Les volontaires remplissent de manière collaborative un gigantesque fichier Excel sur lequel ils inscrivent les bibliothèques ou les musées du pays. Pour en retrouver le plus possible, ils comptent sur le bouche-à-oreille de leurs collègues, mais certains vont même jusqu’à utiliser Google Maps et parcourir les rues des principales villes du pays pour localiser les bâtiments les moins connus. Une fois renseignés, les archivistes cherchent si ces bibliothèques ou ces musées ont un site internet. Toutes les pages de ces derniers sont ensuite sauvegardées sur le moteur de recherche Wayback Machine de l’ONG Internet Archive.

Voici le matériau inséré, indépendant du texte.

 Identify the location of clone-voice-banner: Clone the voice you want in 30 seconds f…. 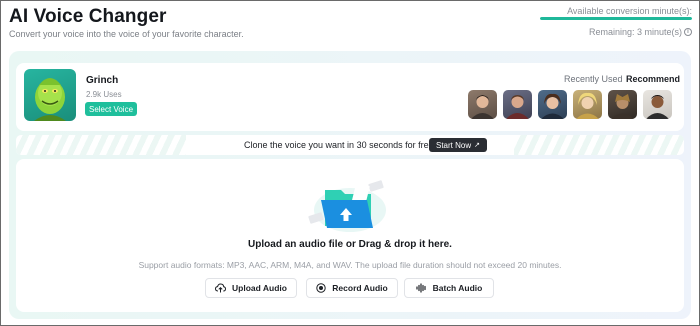
(350, 145).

D’après le Washington Post, près de 2 500 sites de ce type ont été enregistrés, soit l’équivalent de 25 térabits de données contenant notamment l’histoire des villes juives d’Ukraine, des photos de sites archéologiques en Crimée ou bien des expositions numériques du musée littéraire de Kharkiv. 

Les scanneurs de statues

Ces archivistes du web ne sont pas les seuls à tenter de sauvegarder le patrimoine culturel du pays. Un autre projet intitulé Backup Ukraine, monté par plusieurs organisations dont l’UNESCO, le groupe Vice Media ou bien Ukraine’s Heritage Emergency Rescue Initiative, consiste à scanner « tout ce qui peut présenter une valeur culturelle. » À l’aide de smartphones équipés de l’application de scan 3D Polycam, les habitants sur place peuvent enregistrer des modèles en trois dimensions de bâtiments historiques ou de statues qui sont ensuite hébergés sur ce site pour les cinq prochaines années.